#### Records supplied
######

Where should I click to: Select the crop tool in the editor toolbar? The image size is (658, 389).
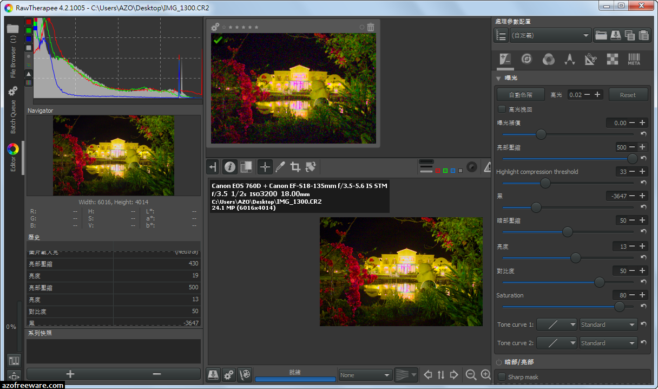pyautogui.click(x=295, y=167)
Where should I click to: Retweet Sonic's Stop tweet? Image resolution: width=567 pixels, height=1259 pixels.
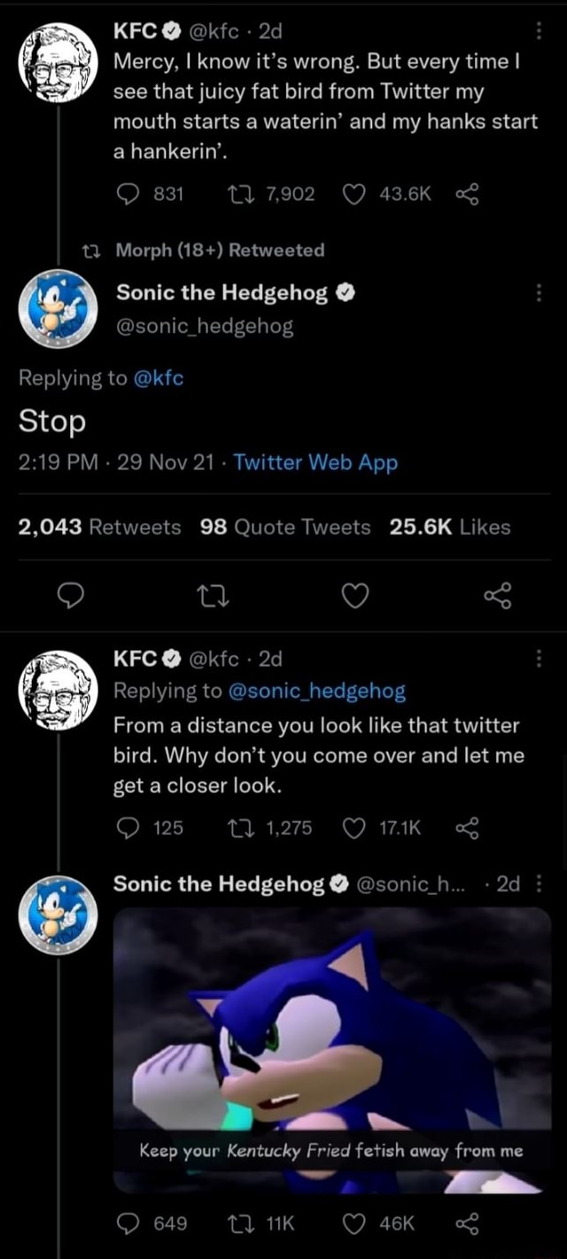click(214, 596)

######

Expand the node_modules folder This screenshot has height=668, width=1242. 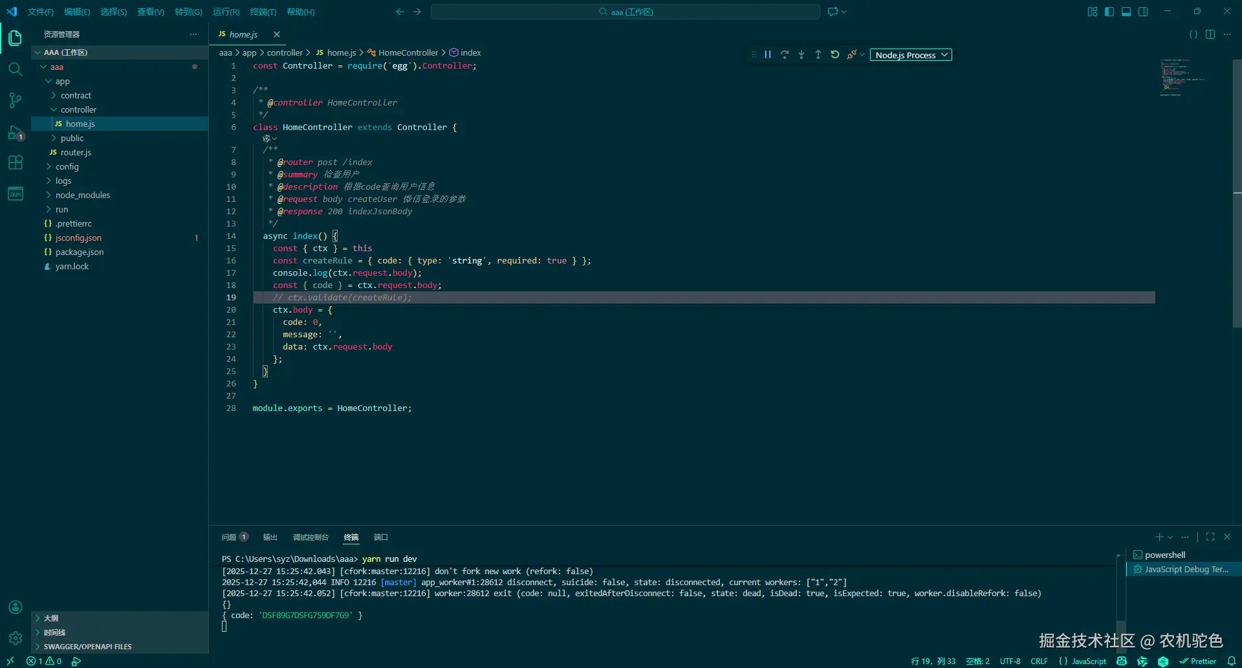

######

#### What is expected
Give as a JSON list of strings, one string per line and omitting blank lines, the data lines between the line containing "Where should I click to: Retweet" and the line containing "click(214, 596)", inclusive. Exclude the pictures from the answer.

#### Solution to this problem
[
  "Where should I click to: Retweet Sonic's Stop tweet? Image resolution: width=567 pixels, height=1259 pixels.",
  "click(214, 596)"
]